» **EXTRACTED TEXT**:
####################

Madeline Reed

MSc student, Public Health and Health Systems

Madeline Reed


MSc Public Health and Health Systems

Graduate supervisor

Mark Ferro

My thesis

My thesis compared health-related quality of life (HRQoL) in parents of children with mental illness to adult Canadian population norms and found that these parents had significantly poorer physical and mental HRQoL. Health-related quality of life includes one’s perceptions of their day-to-day functioning and well-being in domains including physical, social and mental health (Hays & Reeve, 2008). While controlling for demographic factors such as age, gender and clinical factors such as parental stress and mental health, I modelled the association between family functioning and HRQoL in parents. I examined whether the nature of this relationship was augmented by factors such as child age or parental mental health. Family dysfunction was found to be associated with poorer mental HRQoL in parents and this association was robust. These findings support the adoption of approaches to care that foster active collaboration among healthcare providers, children and their families (i.e., family-centred care) within child psychiatry settings in an effort to promote the best possible health outcomes for all family members.

My time in the School of Public Health and Health Systems (SPHHS)

I have had the opportunity to meet and work with so many great people in SPHHS. The staff and students are so welcoming and friendly, and I have made lifelong friends here. I have learned a lot through working and collaborating with my fellow students and colleagues.  

Hays, R. D., & Reeve, B. B. (2008). Measurement and modeling of health-related quality of life. International Encyclopedia of Public Health, 241–252.

####################

» **EXTRACTED DATA**:

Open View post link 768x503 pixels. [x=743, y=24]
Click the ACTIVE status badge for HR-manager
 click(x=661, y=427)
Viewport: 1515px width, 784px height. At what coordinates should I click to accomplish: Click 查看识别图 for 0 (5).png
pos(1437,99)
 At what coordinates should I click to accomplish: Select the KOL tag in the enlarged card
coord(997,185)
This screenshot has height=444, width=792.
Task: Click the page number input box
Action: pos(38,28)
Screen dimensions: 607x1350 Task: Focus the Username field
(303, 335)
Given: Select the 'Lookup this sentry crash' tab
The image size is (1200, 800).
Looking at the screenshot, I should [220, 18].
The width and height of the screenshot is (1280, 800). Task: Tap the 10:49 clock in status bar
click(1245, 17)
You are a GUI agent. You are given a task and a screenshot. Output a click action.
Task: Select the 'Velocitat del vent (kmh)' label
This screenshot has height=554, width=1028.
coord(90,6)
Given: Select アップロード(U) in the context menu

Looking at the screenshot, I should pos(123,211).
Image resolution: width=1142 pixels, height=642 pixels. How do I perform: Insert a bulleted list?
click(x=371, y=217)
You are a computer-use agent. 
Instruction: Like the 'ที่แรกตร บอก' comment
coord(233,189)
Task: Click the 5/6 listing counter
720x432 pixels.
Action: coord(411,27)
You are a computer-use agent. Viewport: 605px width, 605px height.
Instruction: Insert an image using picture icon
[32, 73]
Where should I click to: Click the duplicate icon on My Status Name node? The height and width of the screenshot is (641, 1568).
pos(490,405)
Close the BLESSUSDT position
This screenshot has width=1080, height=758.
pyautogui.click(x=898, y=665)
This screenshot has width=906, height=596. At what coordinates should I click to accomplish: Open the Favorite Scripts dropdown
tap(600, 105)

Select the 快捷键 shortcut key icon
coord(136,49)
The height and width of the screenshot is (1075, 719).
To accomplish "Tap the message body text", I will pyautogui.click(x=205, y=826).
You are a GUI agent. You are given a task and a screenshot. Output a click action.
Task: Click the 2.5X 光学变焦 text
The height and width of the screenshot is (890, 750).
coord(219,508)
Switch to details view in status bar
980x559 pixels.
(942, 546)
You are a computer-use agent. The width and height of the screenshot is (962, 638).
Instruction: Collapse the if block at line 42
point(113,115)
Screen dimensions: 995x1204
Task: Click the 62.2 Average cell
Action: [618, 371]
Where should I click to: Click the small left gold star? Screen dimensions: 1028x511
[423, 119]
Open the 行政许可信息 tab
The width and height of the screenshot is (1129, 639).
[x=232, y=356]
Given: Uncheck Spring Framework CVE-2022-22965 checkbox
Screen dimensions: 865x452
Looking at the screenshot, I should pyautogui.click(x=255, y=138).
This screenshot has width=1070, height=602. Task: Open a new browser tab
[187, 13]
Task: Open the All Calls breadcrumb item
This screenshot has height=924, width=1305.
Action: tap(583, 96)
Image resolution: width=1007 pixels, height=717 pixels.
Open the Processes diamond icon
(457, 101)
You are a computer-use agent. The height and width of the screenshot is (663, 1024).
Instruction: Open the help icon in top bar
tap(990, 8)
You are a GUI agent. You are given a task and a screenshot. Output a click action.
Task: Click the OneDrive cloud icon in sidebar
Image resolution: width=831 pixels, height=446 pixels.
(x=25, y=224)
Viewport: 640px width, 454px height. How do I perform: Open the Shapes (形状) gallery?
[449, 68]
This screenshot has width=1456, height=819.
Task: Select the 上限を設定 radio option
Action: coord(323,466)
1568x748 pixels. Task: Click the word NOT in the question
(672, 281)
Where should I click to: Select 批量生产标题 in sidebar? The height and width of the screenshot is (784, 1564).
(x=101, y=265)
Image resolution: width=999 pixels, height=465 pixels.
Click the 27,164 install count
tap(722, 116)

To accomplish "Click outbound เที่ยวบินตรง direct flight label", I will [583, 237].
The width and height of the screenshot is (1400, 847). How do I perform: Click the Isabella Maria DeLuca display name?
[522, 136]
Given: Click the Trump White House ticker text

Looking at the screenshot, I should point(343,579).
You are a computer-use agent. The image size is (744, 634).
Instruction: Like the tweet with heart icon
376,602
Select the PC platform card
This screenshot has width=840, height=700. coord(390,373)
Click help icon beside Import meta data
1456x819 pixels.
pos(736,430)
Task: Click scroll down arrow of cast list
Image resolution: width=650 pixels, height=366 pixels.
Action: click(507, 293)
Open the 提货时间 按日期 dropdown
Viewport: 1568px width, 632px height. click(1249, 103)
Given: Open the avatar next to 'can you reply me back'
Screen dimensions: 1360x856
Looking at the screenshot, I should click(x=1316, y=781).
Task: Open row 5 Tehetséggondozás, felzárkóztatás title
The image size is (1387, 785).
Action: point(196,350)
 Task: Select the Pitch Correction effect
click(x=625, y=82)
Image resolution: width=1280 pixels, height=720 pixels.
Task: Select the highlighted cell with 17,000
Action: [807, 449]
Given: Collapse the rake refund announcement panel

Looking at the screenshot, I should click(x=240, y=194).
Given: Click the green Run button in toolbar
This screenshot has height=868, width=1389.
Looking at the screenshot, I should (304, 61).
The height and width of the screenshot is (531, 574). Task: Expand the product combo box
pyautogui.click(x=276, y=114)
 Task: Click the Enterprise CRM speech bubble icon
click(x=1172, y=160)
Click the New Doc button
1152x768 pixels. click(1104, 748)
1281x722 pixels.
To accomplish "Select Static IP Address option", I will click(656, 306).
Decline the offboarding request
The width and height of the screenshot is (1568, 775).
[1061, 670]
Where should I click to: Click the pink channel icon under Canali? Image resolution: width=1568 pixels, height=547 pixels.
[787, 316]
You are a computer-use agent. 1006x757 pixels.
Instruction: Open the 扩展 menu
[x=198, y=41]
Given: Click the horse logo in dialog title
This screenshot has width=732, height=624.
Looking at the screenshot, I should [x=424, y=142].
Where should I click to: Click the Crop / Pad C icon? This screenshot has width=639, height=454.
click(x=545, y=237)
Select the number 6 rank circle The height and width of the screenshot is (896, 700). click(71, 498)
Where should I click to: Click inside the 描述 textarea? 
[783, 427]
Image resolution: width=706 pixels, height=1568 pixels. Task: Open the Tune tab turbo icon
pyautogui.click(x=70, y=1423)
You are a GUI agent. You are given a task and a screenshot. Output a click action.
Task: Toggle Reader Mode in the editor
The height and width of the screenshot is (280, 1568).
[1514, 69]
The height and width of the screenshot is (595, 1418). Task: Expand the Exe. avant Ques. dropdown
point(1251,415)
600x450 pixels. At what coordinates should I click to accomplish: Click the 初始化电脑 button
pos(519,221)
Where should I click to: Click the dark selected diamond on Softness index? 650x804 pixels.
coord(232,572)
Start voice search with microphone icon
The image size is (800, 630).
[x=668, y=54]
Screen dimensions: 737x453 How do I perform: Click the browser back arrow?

####################

» **WHAT YOU WILL DO**:
1. Copy everything in the student profile from "I have had the" down to "students and colleagues.", putting "coworkers" in place of "colleagues".
2. In the student profile, turn the paragraph beginning "My thesis compared health-related quality of life" into a shorter bulleted list that keeps its main findings.

» **EXERCISE RESPONSES**:
1.
I have had the opportunity to meet and work with so many great people in SPHHS. The staff and students are so welcoming and friendly, and I have made lifelong friends here. I have learned a lot through working and collaborating with my fellow students and coworkers.

2.
- Compared health-related quality of life (HRQoL) in parents of children with mental illness with adult Canadian population norms; these parents had significantly poorer physical and mental HRQoL.
- HRQoL covers perceptions of day-to-day functioning and well-being across physical, social and mental health (Hays & Reeve, 2008).
- Modelled the association between family functioning and parental HRQoL, controlling for demographic factors (age, gender) and clinical factors (parental stress, mental health).
- Examined whether child age or parental mental health augmented this relationship.
- Family dysfunction was robustly associated with poorer mental HRQoL in parents.
- The findings support family-centred care in child psychiatry settings to promote the best possible health outcomes for all family members.